Face au chômage, la jeunesse sud-africaine crée elle-même des emplois

En Afrique du Sud, six jeunes sur dix sont sans emploi. Face à ce fléau, dans un pays pourtant moteur économique du continent, une tendance prend de plus en plus d’ampleur : ouvrir sa propre entreprise. Les jeunes créent alors les emplois qu’ils ne trouvent pas et recrutent des gens de leur âge.
Dans une petite usine au cœur de Soweto, en Afrique du Sud, on découvre des bougies colorées, mais aussi l’histoire fascinante de son fondateur : « Je suis diplômé en psychologie, mais quand j’ai obtenu mon diplôme, je n’ai pas pu trouver d’emploi dans mon domaine d’études. Nous vivons dans un pays où le taux de chômage des jeunes dépasse les 60%, donc il est possible d’étudier la psychologie, mais il n’est pas possible de devenir psychologue », déplore le jeune homme.
À 27 ans, Makatu Tshivhula a su troquer la blouse blanche de psychologue contre un t-shirt de sa marque de bougies, une entreprise qui emploie déjà trois autres jeunes. Il nous explique le procédé de fabrication : « La matière première est sous forme solide. On la plonge là-dedans pour qu’elle fonde. Une fois fondue, elle se transforme en liquide, comme ceci, puis nous la mettons dans la machine. Et après 20 minutes, voilà le résultat. »
Lorsqu’on lui demande s’il souhaite un jour revenir à la psychologie, la réponse est sans détour : « Non, non. Ce qui m’importe maintenant, c’est mon bonheur. Chaque jour, des clients viennent ici pour me parler de leurs problèmes et me demander quelles bougies ils peuvent utiliser. Donc j’aide quand même les gens sans avoir à être dans un cabinet. »

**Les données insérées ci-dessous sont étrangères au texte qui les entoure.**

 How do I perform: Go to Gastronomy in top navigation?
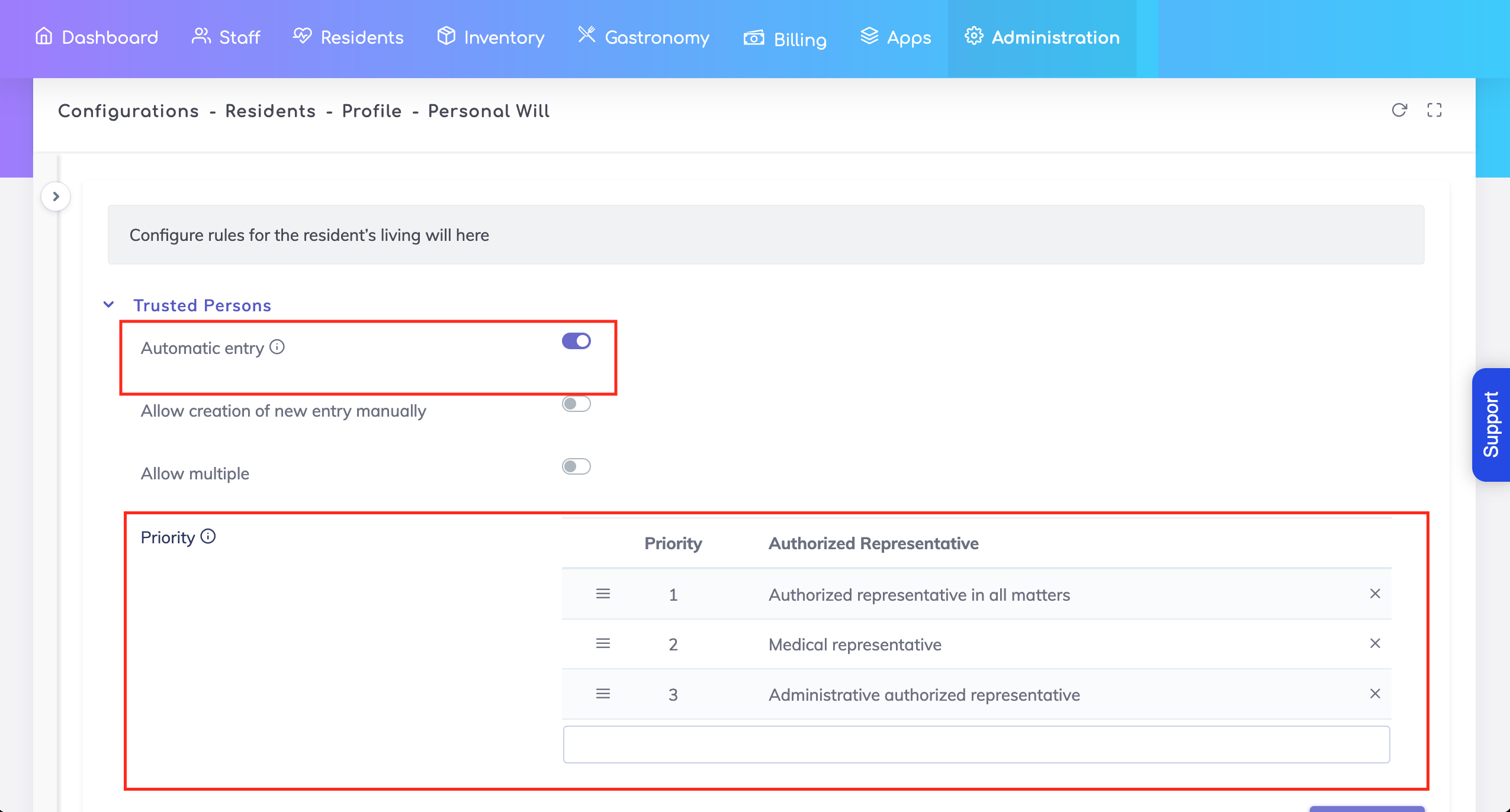coord(644,37)
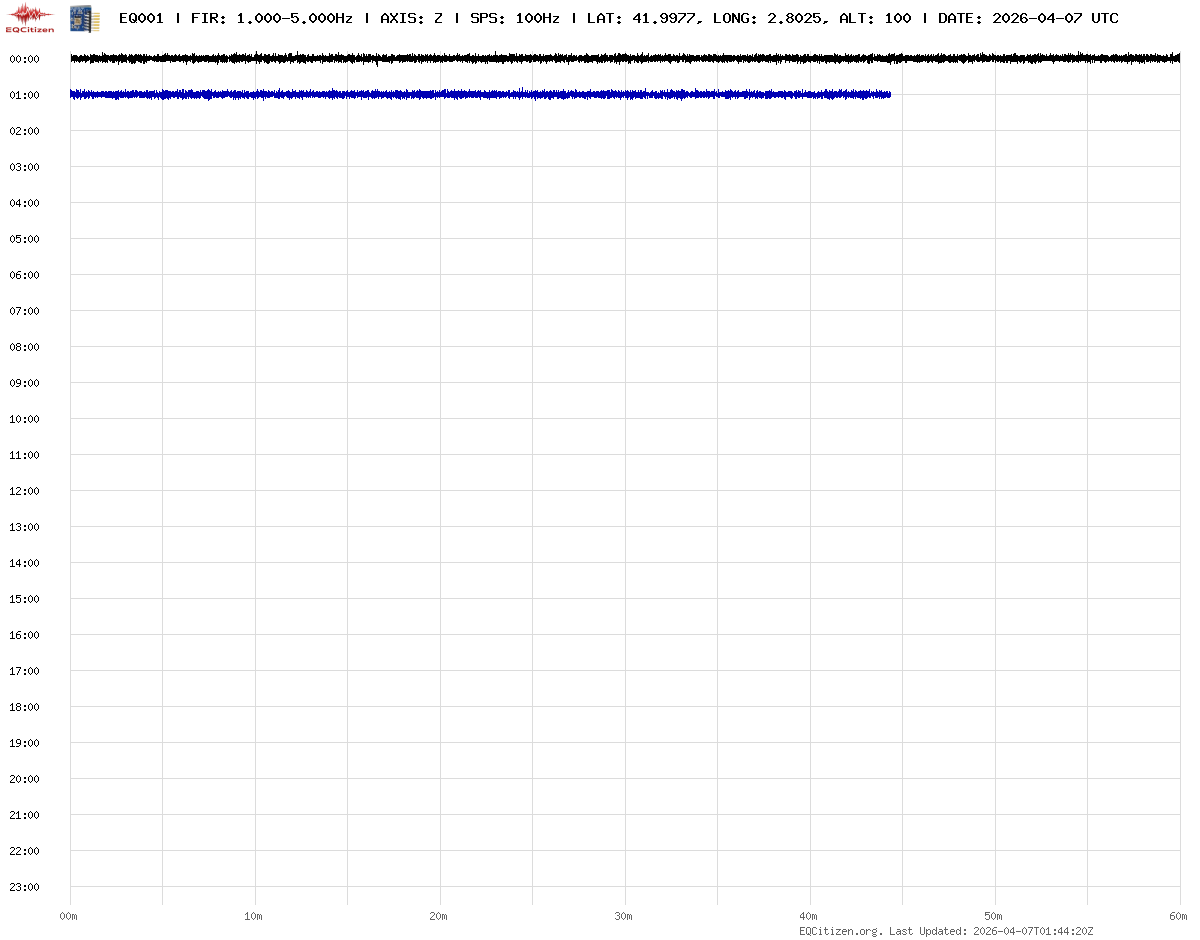Click the 00m minute axis label
The height and width of the screenshot is (940, 1200).
[x=69, y=916]
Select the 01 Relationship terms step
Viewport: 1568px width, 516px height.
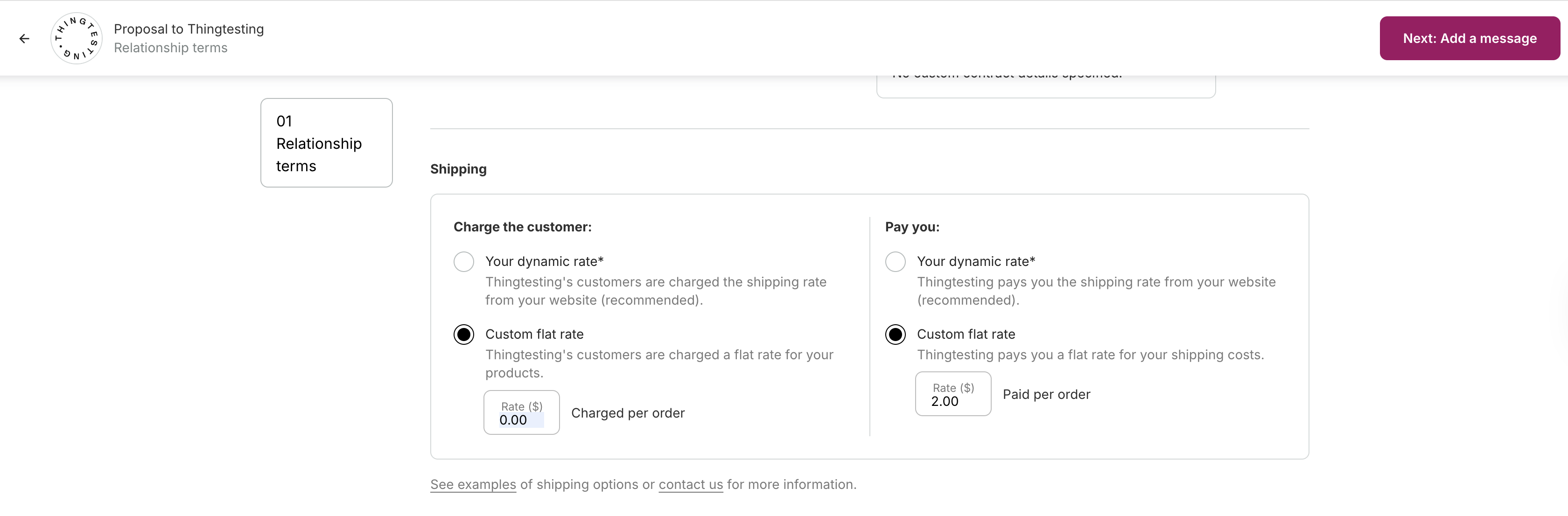point(326,143)
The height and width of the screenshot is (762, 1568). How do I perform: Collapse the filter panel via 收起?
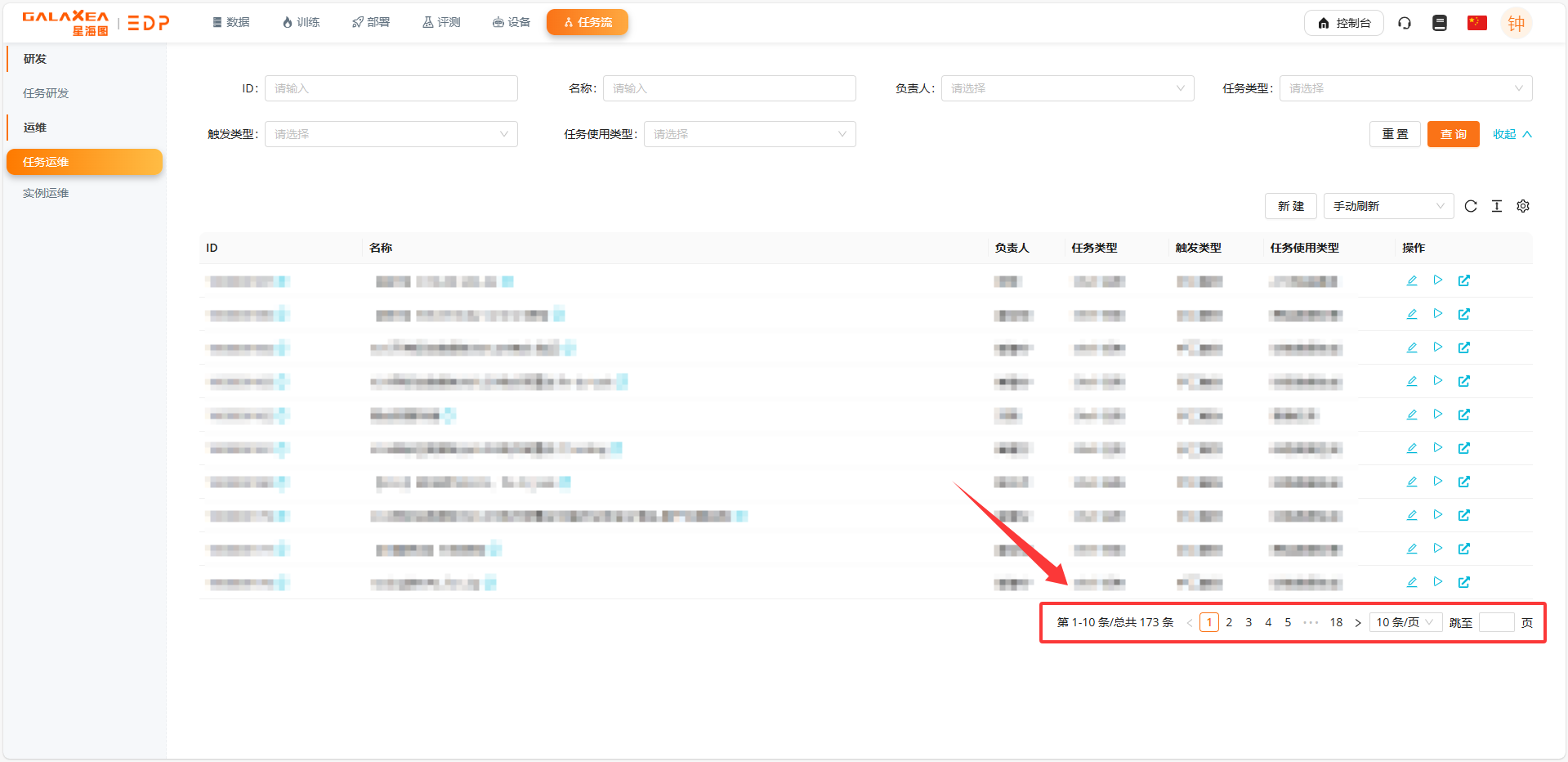click(1511, 133)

L’entrepreneuriat, une voie de salut pour la jeunesse
D’après les statistiques récentes, comme Makatu, de plus en plus de Sud-Africains décident d’ouvrir leur propre entreprise. L’entrepreneuriat représente désormais plus de 10% de l’emploi chez les jeunes : bijoux, cosmétiques ou encore production audiovisuelle, comme pour Thabang Hlaka. « Nous faisons de la photographie, de la vidéo, du drone, du graphisme, des sites web… », raconte-t-il.
Si aujourd’hui, son entreprise se porte bien, il a dû s’armer de patience, victime du manque d’opportunités dans sa ville d’origine, puis d’une perte d’emploi douloureuse pendant la pandémie de Covid-19. « À cette époque, j’ai perdu tout mon matériel, et j’ai commencé à déprimer, j’ai pensé à mourir. C’était tellement dur… Puis mon père m’a dit : »Ne t’inquiète pas, j’ai quelque chose pour toi, un travail dans les mines ». J’y suis allé, j’étais terrifié ! Deux jours plus tard, mon père est décédé, et j’ai eu un déclic. Je me suis dit »Mec, ne retourne pas là-bas ! » J’ai pris mes dernières économies, j’ai acheté des paquets de cigarettes que j’ai commencé à vendre dans la rue. En deux semaines, j’ai pu me racheter du matériel et j’ai recommencé à faire ce que j’aimais », raconte l’entrepreneur.
À 35 ans, Thabang collabore maintenant avec une dizaine de personnes et crée ainsi de l’emploi pour les jeunes de son quartier. Néo, 21 ans, vient de rejoindre l’équipe. « Je ne savais pas qu’il avait traversé toutes ces épreuves. Ça me touche beaucoup, et ça m’inspire aussi. Parce que c’est lui qui m’a donné l’occasion de travailler dans ce domaine. Pour moi, c’est un rêve qui est devenu réalité », confie-t-il.
Des parcours qui forcent le respect, symboles d’une jeunesse lassée d’attendre que les choses changent, et bien décidée à régler le problème elle-même en créant ses propres opportunités.